> [WORK REQUIRED]:
Output the line that contains "At what coordinates should I click to accomplish: Select", then every line beneath it through the end of the records, exactly as given and with no other lines.

> [RECORDED INFORMATION]:
-*-*-

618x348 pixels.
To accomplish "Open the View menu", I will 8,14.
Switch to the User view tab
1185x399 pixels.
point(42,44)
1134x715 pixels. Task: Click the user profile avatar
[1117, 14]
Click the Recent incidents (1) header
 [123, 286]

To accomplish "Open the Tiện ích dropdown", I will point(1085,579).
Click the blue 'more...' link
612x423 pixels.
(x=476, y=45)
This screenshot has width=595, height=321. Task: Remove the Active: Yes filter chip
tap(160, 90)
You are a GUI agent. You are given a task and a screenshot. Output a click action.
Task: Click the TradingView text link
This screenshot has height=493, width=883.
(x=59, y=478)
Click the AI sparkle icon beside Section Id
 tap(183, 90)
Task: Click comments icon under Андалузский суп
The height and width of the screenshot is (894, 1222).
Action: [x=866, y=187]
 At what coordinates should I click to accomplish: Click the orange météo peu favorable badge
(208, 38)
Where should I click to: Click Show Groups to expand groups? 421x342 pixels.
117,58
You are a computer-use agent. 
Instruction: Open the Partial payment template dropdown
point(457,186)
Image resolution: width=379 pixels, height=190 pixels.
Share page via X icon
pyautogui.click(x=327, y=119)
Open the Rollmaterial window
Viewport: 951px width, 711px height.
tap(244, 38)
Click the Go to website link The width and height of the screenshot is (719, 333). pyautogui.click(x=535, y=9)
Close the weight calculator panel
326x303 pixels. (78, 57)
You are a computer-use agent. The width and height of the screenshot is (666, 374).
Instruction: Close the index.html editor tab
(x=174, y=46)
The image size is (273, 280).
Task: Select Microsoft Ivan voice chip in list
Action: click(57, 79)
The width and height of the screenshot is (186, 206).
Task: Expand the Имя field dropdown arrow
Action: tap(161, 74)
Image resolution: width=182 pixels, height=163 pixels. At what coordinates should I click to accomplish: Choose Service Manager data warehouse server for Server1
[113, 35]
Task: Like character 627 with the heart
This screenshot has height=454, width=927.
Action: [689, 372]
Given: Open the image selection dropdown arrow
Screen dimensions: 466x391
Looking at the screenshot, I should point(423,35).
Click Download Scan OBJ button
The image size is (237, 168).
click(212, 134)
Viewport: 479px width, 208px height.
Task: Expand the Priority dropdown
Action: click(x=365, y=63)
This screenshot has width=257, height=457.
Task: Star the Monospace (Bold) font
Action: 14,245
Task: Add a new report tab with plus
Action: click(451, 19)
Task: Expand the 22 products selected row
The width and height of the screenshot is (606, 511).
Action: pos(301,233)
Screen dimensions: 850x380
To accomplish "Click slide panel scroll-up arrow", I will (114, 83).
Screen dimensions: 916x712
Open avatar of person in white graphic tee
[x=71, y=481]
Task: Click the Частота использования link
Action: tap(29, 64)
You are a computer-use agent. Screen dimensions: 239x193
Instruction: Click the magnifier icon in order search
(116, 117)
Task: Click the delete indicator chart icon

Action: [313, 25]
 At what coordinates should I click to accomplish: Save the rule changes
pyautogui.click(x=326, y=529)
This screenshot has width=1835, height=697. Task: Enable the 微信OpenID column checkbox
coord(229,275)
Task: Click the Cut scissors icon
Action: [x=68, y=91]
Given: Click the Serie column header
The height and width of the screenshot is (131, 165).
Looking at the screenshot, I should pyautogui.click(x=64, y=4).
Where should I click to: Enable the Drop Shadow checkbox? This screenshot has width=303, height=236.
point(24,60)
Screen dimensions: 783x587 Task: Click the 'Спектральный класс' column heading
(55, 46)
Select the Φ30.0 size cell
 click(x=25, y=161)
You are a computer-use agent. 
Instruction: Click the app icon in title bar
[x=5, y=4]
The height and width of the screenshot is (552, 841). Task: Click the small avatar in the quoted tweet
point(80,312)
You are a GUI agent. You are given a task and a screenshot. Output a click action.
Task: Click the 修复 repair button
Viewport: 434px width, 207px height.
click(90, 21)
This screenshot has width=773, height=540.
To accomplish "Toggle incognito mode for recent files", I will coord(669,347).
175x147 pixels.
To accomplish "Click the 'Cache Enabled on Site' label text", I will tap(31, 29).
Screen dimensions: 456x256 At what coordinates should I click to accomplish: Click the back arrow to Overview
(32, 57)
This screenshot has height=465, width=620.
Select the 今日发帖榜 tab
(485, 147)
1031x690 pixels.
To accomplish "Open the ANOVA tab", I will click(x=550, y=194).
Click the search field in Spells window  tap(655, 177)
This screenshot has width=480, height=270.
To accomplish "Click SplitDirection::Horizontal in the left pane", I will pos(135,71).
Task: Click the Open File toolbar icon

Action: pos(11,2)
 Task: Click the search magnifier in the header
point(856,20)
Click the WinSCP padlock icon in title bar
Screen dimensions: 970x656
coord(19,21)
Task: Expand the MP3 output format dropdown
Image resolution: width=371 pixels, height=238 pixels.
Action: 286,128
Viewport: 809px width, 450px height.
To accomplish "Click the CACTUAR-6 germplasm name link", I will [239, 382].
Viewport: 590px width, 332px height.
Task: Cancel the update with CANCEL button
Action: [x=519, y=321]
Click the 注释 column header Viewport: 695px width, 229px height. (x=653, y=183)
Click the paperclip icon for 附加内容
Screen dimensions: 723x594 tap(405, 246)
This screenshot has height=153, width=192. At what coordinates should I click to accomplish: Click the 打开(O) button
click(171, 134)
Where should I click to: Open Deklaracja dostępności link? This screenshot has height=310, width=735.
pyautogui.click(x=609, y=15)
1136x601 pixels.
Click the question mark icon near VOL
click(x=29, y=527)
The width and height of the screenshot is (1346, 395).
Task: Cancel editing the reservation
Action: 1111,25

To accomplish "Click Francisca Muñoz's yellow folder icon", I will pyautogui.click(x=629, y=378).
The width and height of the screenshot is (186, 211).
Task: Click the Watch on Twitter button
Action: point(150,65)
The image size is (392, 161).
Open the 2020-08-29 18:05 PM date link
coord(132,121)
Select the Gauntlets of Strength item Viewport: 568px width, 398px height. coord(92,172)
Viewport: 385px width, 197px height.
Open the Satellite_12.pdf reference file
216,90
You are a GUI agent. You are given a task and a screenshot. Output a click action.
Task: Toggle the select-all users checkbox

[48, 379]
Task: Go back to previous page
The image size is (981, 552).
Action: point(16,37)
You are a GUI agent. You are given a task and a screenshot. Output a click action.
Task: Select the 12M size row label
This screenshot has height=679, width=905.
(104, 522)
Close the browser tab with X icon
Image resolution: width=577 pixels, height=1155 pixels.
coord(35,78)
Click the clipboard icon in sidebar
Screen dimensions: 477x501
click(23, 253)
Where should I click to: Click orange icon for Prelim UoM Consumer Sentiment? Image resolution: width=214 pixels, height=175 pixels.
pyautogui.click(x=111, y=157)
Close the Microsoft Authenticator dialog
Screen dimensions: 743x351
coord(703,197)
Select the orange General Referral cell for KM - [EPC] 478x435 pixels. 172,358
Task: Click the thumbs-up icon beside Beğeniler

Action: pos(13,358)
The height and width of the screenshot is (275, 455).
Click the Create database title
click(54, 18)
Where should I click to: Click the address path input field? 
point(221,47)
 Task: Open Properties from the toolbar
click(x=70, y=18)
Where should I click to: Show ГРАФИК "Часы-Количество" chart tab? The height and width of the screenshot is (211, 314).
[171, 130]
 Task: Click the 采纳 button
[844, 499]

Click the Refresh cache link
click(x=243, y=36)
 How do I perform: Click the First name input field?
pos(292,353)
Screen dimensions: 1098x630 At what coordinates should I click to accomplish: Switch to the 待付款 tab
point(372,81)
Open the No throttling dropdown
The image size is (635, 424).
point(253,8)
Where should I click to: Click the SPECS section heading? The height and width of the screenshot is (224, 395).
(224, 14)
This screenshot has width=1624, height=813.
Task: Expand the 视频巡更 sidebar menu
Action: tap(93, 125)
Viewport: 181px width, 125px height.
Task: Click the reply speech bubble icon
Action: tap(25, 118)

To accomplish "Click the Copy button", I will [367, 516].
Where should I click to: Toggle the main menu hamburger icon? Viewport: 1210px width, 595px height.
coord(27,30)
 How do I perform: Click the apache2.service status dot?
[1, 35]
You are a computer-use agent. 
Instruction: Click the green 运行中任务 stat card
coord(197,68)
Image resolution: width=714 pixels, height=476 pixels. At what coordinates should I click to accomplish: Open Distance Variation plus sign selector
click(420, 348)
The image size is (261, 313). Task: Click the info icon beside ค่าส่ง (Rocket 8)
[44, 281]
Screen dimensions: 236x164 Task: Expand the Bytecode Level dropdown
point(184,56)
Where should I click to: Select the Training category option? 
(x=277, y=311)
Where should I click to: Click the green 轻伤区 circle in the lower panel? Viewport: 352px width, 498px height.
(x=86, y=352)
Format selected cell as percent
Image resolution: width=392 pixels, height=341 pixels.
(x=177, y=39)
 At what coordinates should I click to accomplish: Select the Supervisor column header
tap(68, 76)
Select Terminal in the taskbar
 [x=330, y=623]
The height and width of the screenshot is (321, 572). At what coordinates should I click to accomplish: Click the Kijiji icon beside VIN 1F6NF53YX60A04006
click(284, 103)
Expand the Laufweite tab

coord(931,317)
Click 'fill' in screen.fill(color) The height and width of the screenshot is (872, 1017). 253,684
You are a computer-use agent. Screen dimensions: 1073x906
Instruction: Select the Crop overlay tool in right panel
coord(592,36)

-*-*-

> [RESPONSE TO THE TASK]:
 At what coordinates should I click to accomplish: Select the Supervisor column header
tap(68, 76)
Select Terminal in the taskbar
 [x=330, y=623]
The height and width of the screenshot is (321, 572). At what coordinates should I click to accomplish: Click the Kijiji icon beside VIN 1F6NF53YX60A04006
click(284, 103)
Expand the Laufweite tab

coord(931,317)
Click 'fill' in screen.fill(color) The height and width of the screenshot is (872, 1017). 253,684
You are a computer-use agent. Screen dimensions: 1073x906
Instruction: Select the Crop overlay tool in right panel
coord(592,36)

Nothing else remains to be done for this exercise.